FIG. 2 (A) is a perspective explanatory view showing a part of a tank rail attached to the pachinko machine shown in FIG. 1 in a flowing direction omitted, and FIG. 2 (B) is a perspective explanatory view. FIG. 2C is a plan view of the tank rail shown in FIG. 2A, and FIG. 2C is a front view of FIG. 2B.

FIG. 3 (A) is an explanatory view of the internal structure of a ball tank and a tank rail as viewed from the front, and FIG.
It is explanatory drawing which shows a mode that a game ball is guided by a tank rail.

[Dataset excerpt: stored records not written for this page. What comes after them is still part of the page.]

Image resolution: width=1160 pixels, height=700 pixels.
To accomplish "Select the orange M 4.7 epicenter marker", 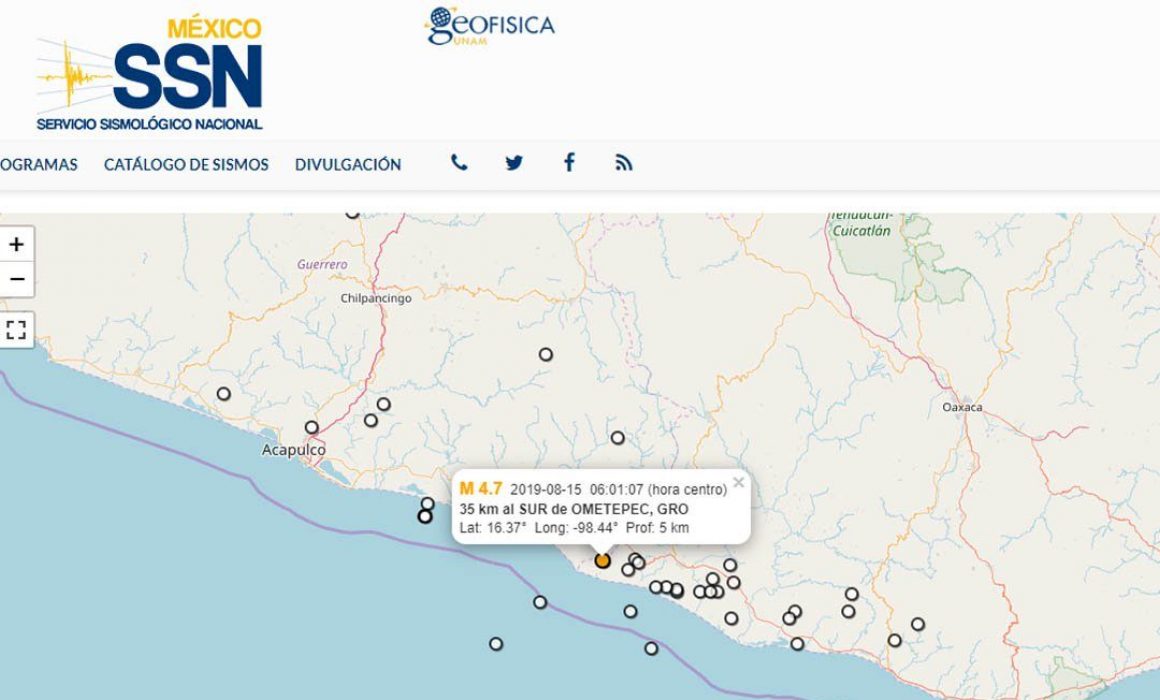I will coord(603,561).
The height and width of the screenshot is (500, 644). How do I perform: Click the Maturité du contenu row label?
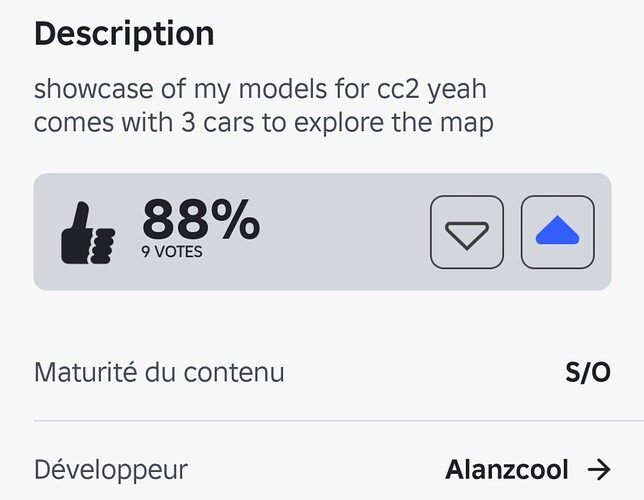pyautogui.click(x=159, y=373)
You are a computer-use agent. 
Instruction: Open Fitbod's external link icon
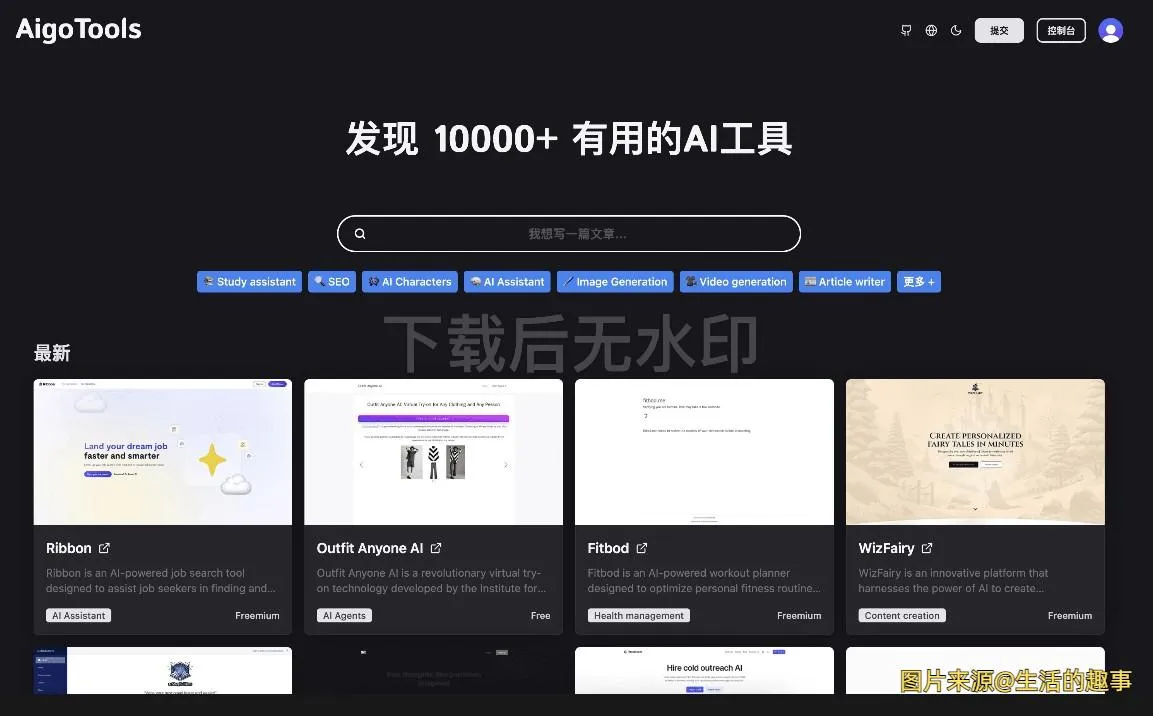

FIG. 4 (A) is a perspective explanatory view showing a part of a tank rail of a pachinko machine according to a second embodiment in a flow-down direction is omitted, and FIG. 4 (B) is a perspective view. 4) is a plan view of the tank rail shown in FIG. 4), and FIG. 4 (C) is a front view of FIG. 4 (B).

5 (A) is an explanatory view showing a role of a tank rail provided in a conventional pachinko machine, and FIG. 5 (B) shows a state where a ball is clogged in the tank rail shown in FIG. 5 (A). It is explanatory drawing which shows an example.

[Explanation of symbols]

 Reference Signs List 10 Pachinko machine 20 Ball tank 21 Outlet 30 Tank rail 37 First ramp 40 Second ramp P Game ball θ1 Downhill angle (downhill angle of first uphill) θ2 Downhill angle (second Downhill angle of ramp)

Claims (3)

[Claims] 1. A pachinko machine rail for guiding game balls flowing out of an outlet of a ball tank for storing game balls on an upstream side to a downstream side, wherein the game balls flowing out of the outlet are guided to the downstream side. And a second ramp for guiding the game ball guided to the downstream side by the first ramp further to the downstream side. A tank rail of a pachinko machine, wherein a downhill angle is larger than a downhill angle of the second ramp. 2. The tank rail of a pachinko machine according to claim 1, wherein the first ramp is formed in a step-like manner. 3. As going from the upstream side to the downstream side,
The tank rail of a pachinko machine according to claim 1 or 2, wherein the downhill angle is formed to be gentle.